▶

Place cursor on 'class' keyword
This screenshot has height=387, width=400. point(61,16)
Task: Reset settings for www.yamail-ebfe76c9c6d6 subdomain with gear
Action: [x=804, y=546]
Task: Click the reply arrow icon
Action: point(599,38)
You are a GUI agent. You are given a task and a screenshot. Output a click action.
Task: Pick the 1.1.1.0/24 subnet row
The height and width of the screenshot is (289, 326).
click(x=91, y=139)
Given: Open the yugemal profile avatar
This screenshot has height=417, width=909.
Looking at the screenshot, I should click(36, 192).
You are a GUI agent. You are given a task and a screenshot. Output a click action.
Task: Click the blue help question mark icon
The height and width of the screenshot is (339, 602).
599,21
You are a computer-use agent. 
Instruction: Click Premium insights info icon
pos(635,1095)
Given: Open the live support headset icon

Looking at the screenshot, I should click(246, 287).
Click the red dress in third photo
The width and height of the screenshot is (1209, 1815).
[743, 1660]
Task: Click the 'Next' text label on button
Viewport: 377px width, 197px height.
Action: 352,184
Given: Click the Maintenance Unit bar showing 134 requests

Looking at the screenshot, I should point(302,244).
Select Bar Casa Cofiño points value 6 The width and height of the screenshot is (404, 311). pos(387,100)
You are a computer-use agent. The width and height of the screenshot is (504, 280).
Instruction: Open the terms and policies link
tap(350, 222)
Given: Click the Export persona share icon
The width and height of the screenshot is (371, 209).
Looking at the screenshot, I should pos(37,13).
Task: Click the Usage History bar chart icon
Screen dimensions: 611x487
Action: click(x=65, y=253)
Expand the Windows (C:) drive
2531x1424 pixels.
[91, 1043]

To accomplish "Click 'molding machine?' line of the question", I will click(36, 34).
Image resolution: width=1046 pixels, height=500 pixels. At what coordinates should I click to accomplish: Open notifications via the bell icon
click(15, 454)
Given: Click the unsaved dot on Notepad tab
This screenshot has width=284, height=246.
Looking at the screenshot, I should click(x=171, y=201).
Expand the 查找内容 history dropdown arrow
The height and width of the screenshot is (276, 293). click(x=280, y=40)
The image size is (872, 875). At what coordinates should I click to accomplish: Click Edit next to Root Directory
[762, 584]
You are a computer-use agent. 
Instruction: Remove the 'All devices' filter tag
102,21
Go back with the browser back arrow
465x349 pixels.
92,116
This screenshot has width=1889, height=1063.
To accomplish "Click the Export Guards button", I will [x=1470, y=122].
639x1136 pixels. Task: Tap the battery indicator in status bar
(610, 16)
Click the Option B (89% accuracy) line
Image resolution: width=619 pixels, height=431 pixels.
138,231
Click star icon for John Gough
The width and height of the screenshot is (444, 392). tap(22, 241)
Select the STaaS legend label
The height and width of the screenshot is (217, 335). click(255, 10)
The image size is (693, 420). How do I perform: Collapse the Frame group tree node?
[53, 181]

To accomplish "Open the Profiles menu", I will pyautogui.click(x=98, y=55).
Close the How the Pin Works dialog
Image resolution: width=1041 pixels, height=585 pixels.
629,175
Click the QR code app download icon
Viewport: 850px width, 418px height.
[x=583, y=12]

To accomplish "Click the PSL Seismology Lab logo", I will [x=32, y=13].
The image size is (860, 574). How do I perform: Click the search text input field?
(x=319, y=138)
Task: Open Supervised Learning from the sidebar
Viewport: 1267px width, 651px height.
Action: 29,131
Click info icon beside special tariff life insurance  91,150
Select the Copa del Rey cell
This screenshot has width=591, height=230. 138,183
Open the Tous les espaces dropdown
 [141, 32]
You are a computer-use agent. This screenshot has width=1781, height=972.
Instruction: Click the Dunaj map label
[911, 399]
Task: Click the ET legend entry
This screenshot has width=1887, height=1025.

◀

Copy every line of the data above word for word, without changing or leaving out anything.

Place cursor on 'class' keyword
This screenshot has height=387, width=400. point(61,16)
Task: Reset settings for www.yamail-ebfe76c9c6d6 subdomain with gear
Action: [x=804, y=546]
Task: Click the reply arrow icon
Action: point(599,38)
You are a GUI agent. You are given a task and a screenshot. Output a click action.
Task: Pick the 1.1.1.0/24 subnet row
The height and width of the screenshot is (289, 326).
click(x=91, y=139)
Given: Open the yugemal profile avatar
This screenshot has height=417, width=909.
Looking at the screenshot, I should click(36, 192).
You are a GUI agent. You are given a task and a screenshot. Output a click action.
Task: Click the blue help question mark icon
The height and width of the screenshot is (339, 602).
599,21
You are a computer-use agent. 
Instruction: Click Premium insights info icon
pos(635,1095)
Given: Open the live support headset icon

Looking at the screenshot, I should click(246, 287).
Click the red dress in third photo
The width and height of the screenshot is (1209, 1815).
[743, 1660]
Task: Click the 'Next' text label on button
Viewport: 377px width, 197px height.
Action: 352,184
Given: Click the Maintenance Unit bar showing 134 requests

Looking at the screenshot, I should point(302,244).
Select Bar Casa Cofiño points value 6 The width and height of the screenshot is (404, 311). pos(387,100)
You are a computer-use agent. The width and height of the screenshot is (504, 280).
Instruction: Open the terms and policies link
tap(350, 222)
Given: Click the Export persona share icon
The width and height of the screenshot is (371, 209).
Looking at the screenshot, I should pos(37,13).
Task: Click the Usage History bar chart icon
Screen dimensions: 611x487
Action: click(x=65, y=253)
Expand the Windows (C:) drive
2531x1424 pixels.
[91, 1043]

To accomplish "Click 'molding machine?' line of the question", I will click(36, 34).
Image resolution: width=1046 pixels, height=500 pixels. At what coordinates should I click to accomplish: Open notifications via the bell icon
click(15, 454)
Given: Click the unsaved dot on Notepad tab
This screenshot has width=284, height=246.
Looking at the screenshot, I should click(x=171, y=201).
Expand the 查找内容 history dropdown arrow
The height and width of the screenshot is (276, 293). click(x=280, y=40)
The image size is (872, 875). At what coordinates should I click to accomplish: Click Edit next to Root Directory
[762, 584]
You are a computer-use agent. 
Instruction: Remove the 'All devices' filter tag
102,21
Go back with the browser back arrow
465x349 pixels.
92,116
This screenshot has width=1889, height=1063.
To accomplish "Click the Export Guards button", I will [x=1470, y=122].
639x1136 pixels. Task: Tap the battery indicator in status bar
(610, 16)
Click the Option B (89% accuracy) line
Image resolution: width=619 pixels, height=431 pixels.
138,231
Click star icon for John Gough
The width and height of the screenshot is (444, 392). tap(22, 241)
Select the STaaS legend label
The height and width of the screenshot is (217, 335). click(255, 10)
The image size is (693, 420). How do I perform: Collapse the Frame group tree node?
[53, 181]

To accomplish "Open the Profiles menu", I will pyautogui.click(x=98, y=55).
Close the How the Pin Works dialog
Image resolution: width=1041 pixels, height=585 pixels.
629,175
Click the QR code app download icon
Viewport: 850px width, 418px height.
[x=583, y=12]

To accomplish "Click the PSL Seismology Lab logo", I will [x=32, y=13].
The image size is (860, 574). How do I perform: Click the search text input field?
(x=319, y=138)
Task: Open Supervised Learning from the sidebar
Viewport: 1267px width, 651px height.
Action: 29,131
Click info icon beside special tariff life insurance  91,150
Select the Copa del Rey cell
This screenshot has width=591, height=230. 138,183
Open the Tous les espaces dropdown
 [141, 32]
You are a computer-use agent. This screenshot has width=1781, height=972.
Instruction: Click the Dunaj map label
[911, 399]
Task: Click the ET legend entry
This screenshot has width=1887, height=1025.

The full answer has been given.